Re: [RFC PATCH 00/19] mm: Introduce a cgroup to limit the amount of locked and pinned memory

From: David Hildenbrand
Date: Tue Jan 31 2023 - 08:58:12 EST


On 24.01.23 21:12, Jason Gunthorpe wrote:
On Tue, Jan 24, 2023 at 04:42:29PM +1100, Alistair Popple wrote:
Having large amounts of unmovable or unreclaimable memory in a system
can lead to system instability due to increasing the likelihood of
encountering out-of-memory conditions. Therefore it is desirable to
limit the amount of memory users can lock or pin.

From userspace such limits can be enforced by setting
RLIMIT_MEMLOCK. However there is no standard method that drivers and
other in-kernel users can use to check and enforce this limit.

This has lead to a large number of inconsistencies in how limits are
enforced. For example some drivers will use mm->locked_mm while others
will use mm->pinned_mm or user->locked_mm. It is therefore possible to
have up to three times RLIMIT_MEMLOCKED pinned.

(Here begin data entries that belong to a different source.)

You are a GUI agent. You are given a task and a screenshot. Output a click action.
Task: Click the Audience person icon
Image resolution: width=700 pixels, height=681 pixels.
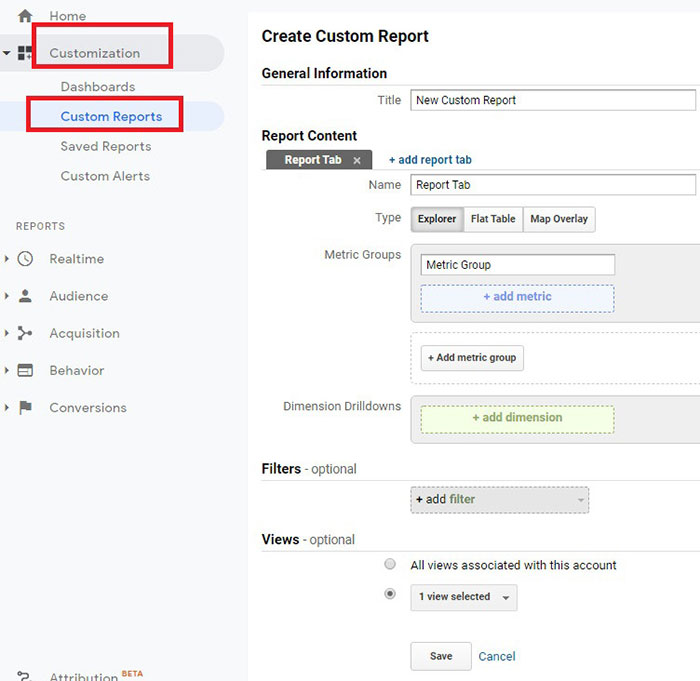(x=26, y=296)
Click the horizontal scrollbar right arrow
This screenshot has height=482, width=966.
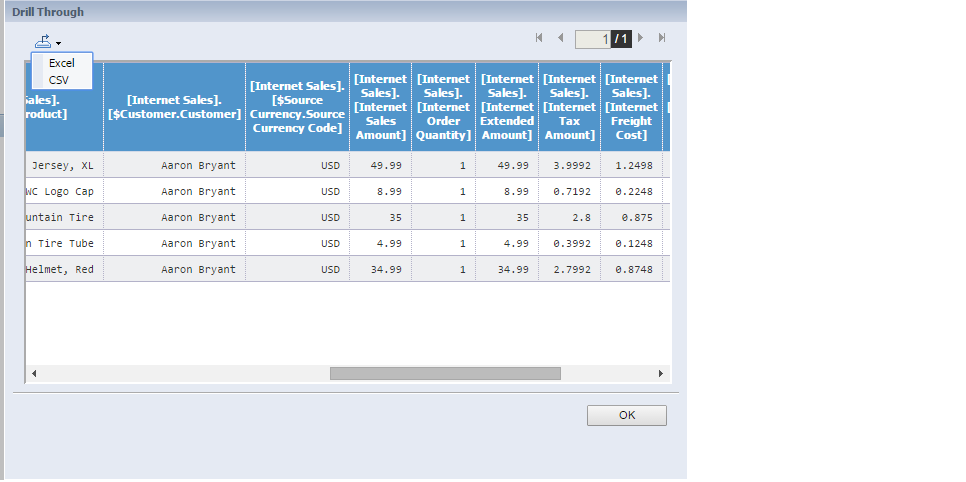coord(660,373)
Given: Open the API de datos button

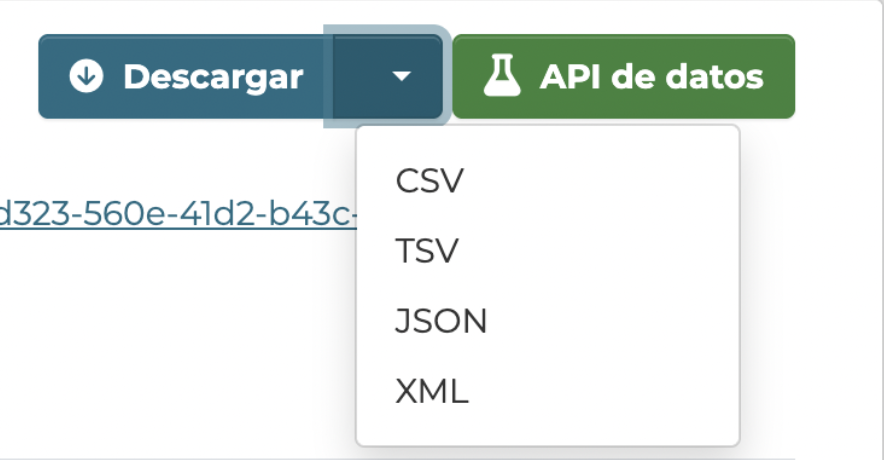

Having pinned memory limited per-task also makes it easy for users to
exceed the limit. For example drivers that pin memory with
pin_user_pages() it tends to remain pinned after fork. To deal with
this and other issues this series introduces a cgroup for tracking and
limiting the number of pages pinned or locked by tasks in the group.

However the existing behaviour with regards to the rlimit needs to be
maintained. Therefore the lesser of the two limits is
enforced. Furthermore having CAP_IPC_LOCK usually bypasses the rlimit,
but this bypass is not allowed for the cgroup.

The first part of this series converts existing drivers which
open-code the use of locked_mm/pinned_mm over to a common interface
which manages the refcounts of the associated task/mm/user
structs. This ensures accounting of pages is consistent and makes it
easier to add charging of the cgroup.

The second part of the series adds the cgroup and converts core mm
code such as mlock over to charging the cgroup before finally
introducing some selftests.

As I don't have access to systems with all the various devices I
haven't been able to test all driver changes. Any help there would be
appreciated.

I'm excited by this series, thanks for making it.

The pin accounting has been a long standing problem and cgroups will
really help!

Indeed. I'm curious how GUP-fast, pinning the same page multiple times, and pinning subpages of larger folios are handled :)

--
Thanks,

David / dhildenb